Pi 2 pulsations

spaceweb@oulu.fi - last update: 4 January 1999, 1210 UT (RR)


Irregular, damped ULF range magnetic pulsations occurring in connection with magnetospheric substorms are called Pi 2 pulsations (T = 40 - 150 s; Saito, 1969). They are fed by the magnetic wave energy released during the impulsive magnetic field dipolarization processes that characterize substorms (Takahashi et al., 1995). As a result, substorm current wedge (SCW) forms connecting magnetosphere and auroral ionosphere. The Pi 2 activity exhibits the same temporal fine structure as many other substorm related pheonomena (Pytte et al., 1976; Takahashi et al., 1995). For a review on Pi 2, see Yumoto (1986).

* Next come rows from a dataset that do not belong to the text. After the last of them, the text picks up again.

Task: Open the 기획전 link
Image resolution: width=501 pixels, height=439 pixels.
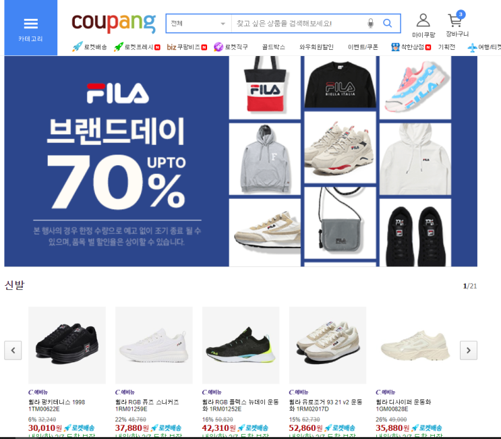Action: (x=446, y=47)
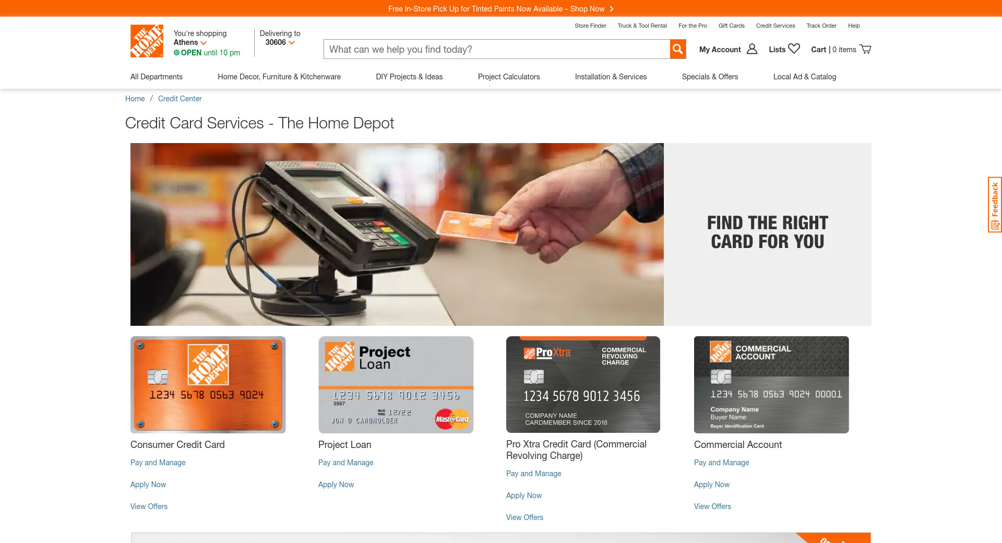Click the top banner arrow chevron
The height and width of the screenshot is (543, 1002).
coord(612,9)
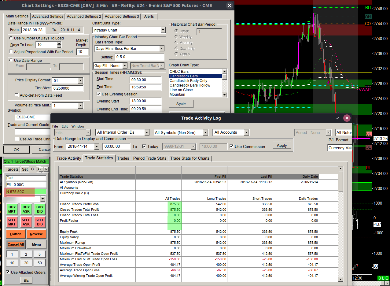Open the Price Display Format dropdown
The height and width of the screenshot is (286, 390).
[x=81, y=80]
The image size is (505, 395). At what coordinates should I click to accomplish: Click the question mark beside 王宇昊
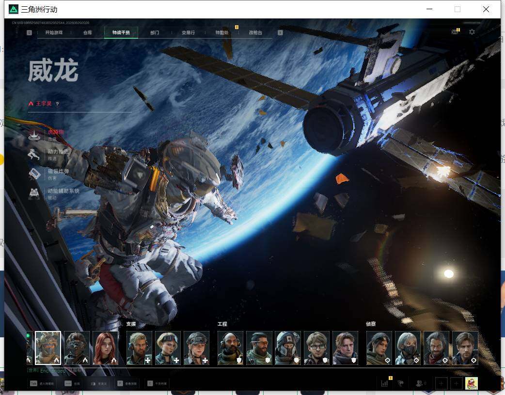[57, 104]
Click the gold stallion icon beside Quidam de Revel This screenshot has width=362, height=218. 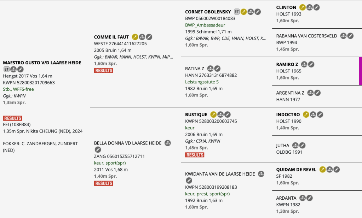(322, 169)
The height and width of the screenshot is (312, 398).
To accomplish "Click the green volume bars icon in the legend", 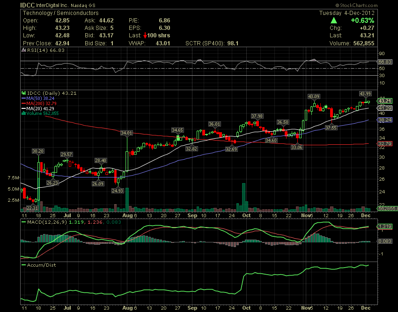I will (23, 113).
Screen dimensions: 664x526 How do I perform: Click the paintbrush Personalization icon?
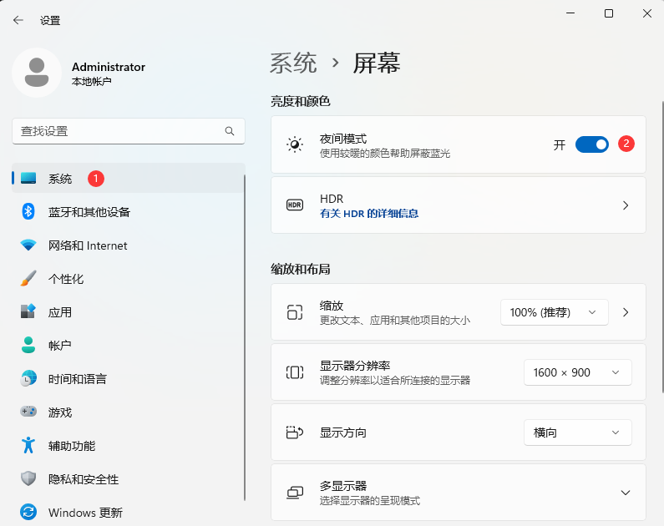coord(28,279)
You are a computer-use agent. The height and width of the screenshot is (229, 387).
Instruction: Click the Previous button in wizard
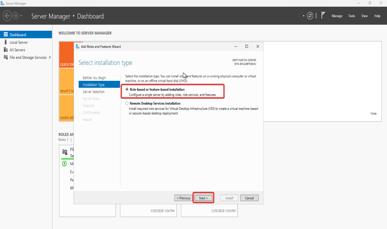(184, 198)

Pulsations in the Pi2 range seem to have (at least) two separate, but related sources. At higher latitudes, the observed nightside magnetic pulsations are created by the SCW oscillations, while the lower latitude pulsations seem to be related to oscillations confined to plasmasphere, and they can be observed also on dayside (e.g., Li et al., 1998). Since the waves can be detected with little time delay over a wide range of latitude and longitude, they have been used for the ground based determination of the substorm onset time. Finally, note also that localized high-latitude Pi B pulsations overlap partly the Pi2 frequency range, and are related to substorm onset.

SCW oscillations

At high and mid-latitudes, the source of the observed Pi2 pulsations is the oscillating SCW (Lester et al., 1983, 1984, 1989). One important signature of this source is the rotation of polarization major axis azimuth from northeast to northwest as one moves from west to east over the source region.

Plasmasphere relation

Pi2 pulsations exhibit a secondary maximum around the plasmapause location. To explain these lower latitude pulsations, plasmapause surface waves and cavity/waveguide resonances of the inner magnetosphere have been suggested.

Substorm timing

Pi2 pulsations have been traditionally used to define the substorm onset time. However, there are several reasons to be cautios in interpreting the results. First of all, because of the fine structure of the substorms and possible pseudobreakup activity, several wave burst per substorm is typically observed. Then, time delays between different types of waves observed at different latitudes and local times complicates the situation (e.g., propagation effects). There is also a clear time difference between the pulsations and first auroral brightening (typically the waves are delayed). Finally, even with a given wave event, different methods to select the onset time from the data may provide different timings. For example, Kepko et al. (AGU Fall Meeting 1998) proposed that one should define the onset as the time the amplitude of polarized power at a nightside mid-latitude station reaches 1/3 the maximum latitude.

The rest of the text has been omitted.